The show he is referring to is Celtic Origins, which marks the triumphant return of Anuna to American public television. The Celtic Origins TV special includes music written and composed by Michael McGlynn as well as special arrangements of traditional songs.
While PBS must be commended mightily for their airing of Celtic culture during key fundraising times, I am often horrified by what they portray as "real Irish music" in an attempt to pander to Irish American viewers.
The Celtic Woman show was produced in a cotton candy machine with sparkly fairy dust thrown in for good measure, and don't even get me started on the network's bizarre love affair with Donegal crooner Daniel O'Donnell. Neither one of these can be described as an accurate cut of Celtic culture, but in Anuna's Celtic Origins, the channel has finally landed on programming that does our race proud.
At the risk of sounding trite, Anuna's Celtic Origins is full of soothing music to feed the soul without careening into elevator music territory. Rich bass voices blend seamlessly with alto and tenors, their mouths creating a spine chilling wall of sound that relies on little in the way of instrumentation to generate its power.
"I Dreamt I Dwelt in Marble Halls" was a huge hit for Enya, and Anuna's vocal treatment is just as pretty. "Scarborough Fair" is a pitch perfect layering of gorgeous male voices, allowing this dusty traditional ditty to sparkle like a fine gem. "Fionnghuala" is a tongue-tying, rapid fire Gaelic ditty delivered with razor precision, guaranteeing a goose bump with each listen.

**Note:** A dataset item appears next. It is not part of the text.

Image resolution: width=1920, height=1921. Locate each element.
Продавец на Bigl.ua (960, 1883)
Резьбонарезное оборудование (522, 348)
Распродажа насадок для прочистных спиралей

The do miss a note occasionally. In a feeble attempt to keep contemporary, Anuna covers John Denver's chart-topping hit "Annie's Song" in tribute to the late American folk singer/songwriter. Personally, I am allergic to John Denver songs, so perhaps I am biased. The cloying flute layered atop this saccharine drivel is almost too much to bear.
Anuna has been busy since they departed Riverdance. They have enjoyed a rich career since then, performing and recorded with an illustrious list of international musical performers including Sting, Barry Manilow, Elvis Costello, Michael Crawford, the Chieftains, Ashley MacIsaac and Sinead O'Connor.
If you forgot about Anuna before, there is virtually no forgetting them now. Apart from the PBS special, the group has released a CD of the Celtic Origins show, will make a number of appearances at the Borders bookstore chain in the coming weeks, and will embark on an extensive U.S. tour in the Fall.
I had a lovely chat with co-founder John McGlynn about the state of Celtic music and the band's history. Here's how it went.
How would you describe the Anuna sound to someone who has never heard of you?
You are listening to untrained singers trying to sing choral music working with the trained choral singers who are trying not to sing choral. Not trying to meet in the middle, trying to blend. We have two rock singers and we have a method soprano and they are blended together. That was the magic of the sound.
The Celtic brand is attached to a lot of different types of music. What does it mean to you?
I really don't like the choice of the word "brand." Celtic music is an interesting thing and its open to a lot of interpretation. The reality is that Celts left no written records of the music they made. If you want to describe Celtic it is the passing of traditions on word of mouth. They were not written down but they survived by word of mouth.
People eventually wrote them down and then written in stone. So, Celtic has this ancient perception and the choral music we sing is ancient, so I think that is where people's perception comes from about us being in a Celtic genre.
I think its funny how people define as ancient Celtic music is not so ancient. It only dates back 30 years, when Clannad made this Celtic New Age genre.
Absolutely. We are great friends of Clannad. I would cite the Chieftans and Clannad as our chief influences. Singing in five parts, adding jazz and rock riffs, and all the other stuff Clannad did is a precursor to what we do, no doubt. They had a number one song in the U.K. written in the Irish language with "Harry's Game" in the middle of the Troubles, which was remarkable. We were influenced by them but then went off in a different direction.